Film: Photograph

By Ros Seale

Beautifully shot in Mumbai, this is a slow-moving and rather tender film about a love that is inferred and not resolved.

 The story revolves around a struggling street photographer, working to pay off a family debt, and a young middleclass woman who is studying to be a chartered accountant. 

Confined by their social and economic circumstances their romance is built on things that are left unsaid.

It is written, co-produced and directed by Ritesh Batra (The Lunchbox, The Sense of an Ending) with music by Peter Raeburn which sets the tone.

Rafi (Bollywood star Nawazuddih Siddiqui) takes a photo of Miloni (Sanya Malhotra) in front of Mumbai’s gateway monument, but she is called away by her family it while he is trying to put it into an envelope.

Returning home with the photo to the slum-like area he occupies with a number of male friends, he is told by a friends that his grandmother (Farrukh Jaffar) has stopped taking her medicine until he becomes serious about marriage.

Impulsively, he sends her the photo of Miloni to make her think he has a relationship and the prospect of marriage. Such exciting news brings his grandmother to Mumbai to stay with him and meet the prospective bride.

Rafi sets out in a city of more than 18.000.000 people to find her. Fortunately he sees a photo of her on a billboard advertising the accountancy course she is attending (she is the star pupil) and she agrees to play the role of his girlfriend. They see each other each day and, despite cultural differences, develop a connection.
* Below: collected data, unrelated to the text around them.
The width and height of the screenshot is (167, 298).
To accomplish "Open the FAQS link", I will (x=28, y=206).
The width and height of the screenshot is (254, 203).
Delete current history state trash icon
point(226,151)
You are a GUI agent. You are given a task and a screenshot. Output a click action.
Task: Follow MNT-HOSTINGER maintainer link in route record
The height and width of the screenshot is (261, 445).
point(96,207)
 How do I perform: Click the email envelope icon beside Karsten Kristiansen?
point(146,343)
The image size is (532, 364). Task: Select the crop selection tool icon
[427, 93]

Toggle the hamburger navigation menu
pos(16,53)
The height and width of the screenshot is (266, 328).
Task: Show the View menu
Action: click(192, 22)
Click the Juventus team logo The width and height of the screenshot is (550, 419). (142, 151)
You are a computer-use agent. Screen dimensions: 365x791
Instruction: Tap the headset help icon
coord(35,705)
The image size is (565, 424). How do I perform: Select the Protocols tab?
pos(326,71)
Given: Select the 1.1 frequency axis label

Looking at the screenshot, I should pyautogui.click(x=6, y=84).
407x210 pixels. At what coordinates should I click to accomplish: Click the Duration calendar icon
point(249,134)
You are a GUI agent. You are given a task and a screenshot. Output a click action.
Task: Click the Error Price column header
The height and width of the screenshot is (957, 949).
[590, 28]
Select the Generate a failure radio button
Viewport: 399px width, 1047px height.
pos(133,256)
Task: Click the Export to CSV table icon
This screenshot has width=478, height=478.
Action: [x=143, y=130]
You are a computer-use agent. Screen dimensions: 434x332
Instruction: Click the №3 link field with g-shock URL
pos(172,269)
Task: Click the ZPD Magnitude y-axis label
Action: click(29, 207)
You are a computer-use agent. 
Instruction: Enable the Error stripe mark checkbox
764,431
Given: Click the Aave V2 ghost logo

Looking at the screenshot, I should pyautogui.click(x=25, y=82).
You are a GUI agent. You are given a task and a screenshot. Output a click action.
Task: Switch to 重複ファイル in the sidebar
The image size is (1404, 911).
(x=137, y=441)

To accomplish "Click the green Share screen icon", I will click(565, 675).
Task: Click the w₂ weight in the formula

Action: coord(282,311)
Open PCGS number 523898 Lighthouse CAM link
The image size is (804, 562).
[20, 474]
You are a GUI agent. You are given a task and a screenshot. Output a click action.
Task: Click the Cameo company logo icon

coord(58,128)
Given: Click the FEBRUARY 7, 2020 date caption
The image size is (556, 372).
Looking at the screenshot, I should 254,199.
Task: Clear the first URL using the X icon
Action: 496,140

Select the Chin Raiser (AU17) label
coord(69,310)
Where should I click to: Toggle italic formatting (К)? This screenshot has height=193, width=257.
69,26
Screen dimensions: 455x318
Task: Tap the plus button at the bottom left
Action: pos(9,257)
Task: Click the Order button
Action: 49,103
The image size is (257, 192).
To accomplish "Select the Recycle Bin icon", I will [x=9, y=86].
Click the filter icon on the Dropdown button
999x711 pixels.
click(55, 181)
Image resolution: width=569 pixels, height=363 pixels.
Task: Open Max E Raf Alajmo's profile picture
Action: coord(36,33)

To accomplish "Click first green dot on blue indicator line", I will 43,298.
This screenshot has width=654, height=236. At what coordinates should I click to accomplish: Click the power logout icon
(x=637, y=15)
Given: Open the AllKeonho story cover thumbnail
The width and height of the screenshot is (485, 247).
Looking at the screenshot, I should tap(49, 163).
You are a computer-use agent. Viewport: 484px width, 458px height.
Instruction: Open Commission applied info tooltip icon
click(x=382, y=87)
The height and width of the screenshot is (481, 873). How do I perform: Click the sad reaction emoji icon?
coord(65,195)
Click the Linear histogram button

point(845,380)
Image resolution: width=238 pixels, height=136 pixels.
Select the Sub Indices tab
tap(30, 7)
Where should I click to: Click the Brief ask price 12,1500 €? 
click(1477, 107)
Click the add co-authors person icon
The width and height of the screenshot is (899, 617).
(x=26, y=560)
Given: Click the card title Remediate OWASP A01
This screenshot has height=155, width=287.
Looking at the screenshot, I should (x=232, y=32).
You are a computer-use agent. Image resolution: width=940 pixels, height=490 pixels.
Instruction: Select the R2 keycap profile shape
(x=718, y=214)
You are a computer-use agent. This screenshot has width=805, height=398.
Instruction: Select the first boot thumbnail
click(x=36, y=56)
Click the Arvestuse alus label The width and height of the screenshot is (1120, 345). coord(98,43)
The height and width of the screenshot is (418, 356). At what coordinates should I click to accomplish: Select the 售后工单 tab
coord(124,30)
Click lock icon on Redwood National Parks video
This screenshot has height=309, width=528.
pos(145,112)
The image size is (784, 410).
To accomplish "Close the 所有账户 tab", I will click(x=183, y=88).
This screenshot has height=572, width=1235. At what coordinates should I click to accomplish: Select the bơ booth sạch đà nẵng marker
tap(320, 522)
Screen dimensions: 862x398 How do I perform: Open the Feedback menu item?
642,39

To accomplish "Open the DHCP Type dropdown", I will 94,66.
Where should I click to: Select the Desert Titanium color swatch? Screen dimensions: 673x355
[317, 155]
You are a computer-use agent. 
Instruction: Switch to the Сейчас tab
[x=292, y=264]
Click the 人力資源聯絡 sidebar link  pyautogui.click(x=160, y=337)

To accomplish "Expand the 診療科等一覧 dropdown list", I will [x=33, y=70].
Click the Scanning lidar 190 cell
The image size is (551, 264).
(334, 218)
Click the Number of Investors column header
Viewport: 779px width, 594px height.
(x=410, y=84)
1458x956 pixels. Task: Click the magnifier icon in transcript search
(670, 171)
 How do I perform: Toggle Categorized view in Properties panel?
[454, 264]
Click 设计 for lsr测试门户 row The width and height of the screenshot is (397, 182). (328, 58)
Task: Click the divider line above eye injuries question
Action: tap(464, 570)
The story is told very slowly, with little learned about their backgrounds or emotions. They show little animation – and strangely there is an appearance of a ghost. 

At the end of the film they go to a cinema and Miloni leaves (when a rat runs over her foot). Rafi joins her and they walk away together with Rafi saying “the stories are all the same in movies these days”.

The inconclusive end leaves the audience to ponder if it means all stories have been told – or is it that we enjoy exploring new characters?

Perhaps there is no need for a conclusion to this film!

100 minutes. 

Spoken in Hindi, Gujarati and a little English, with English sub-titles.

This film was to be shown at  Somerville, Nedlands, but was cancelled due to the coronavirus outbreak, but one worth seeing in the future if you get a chance.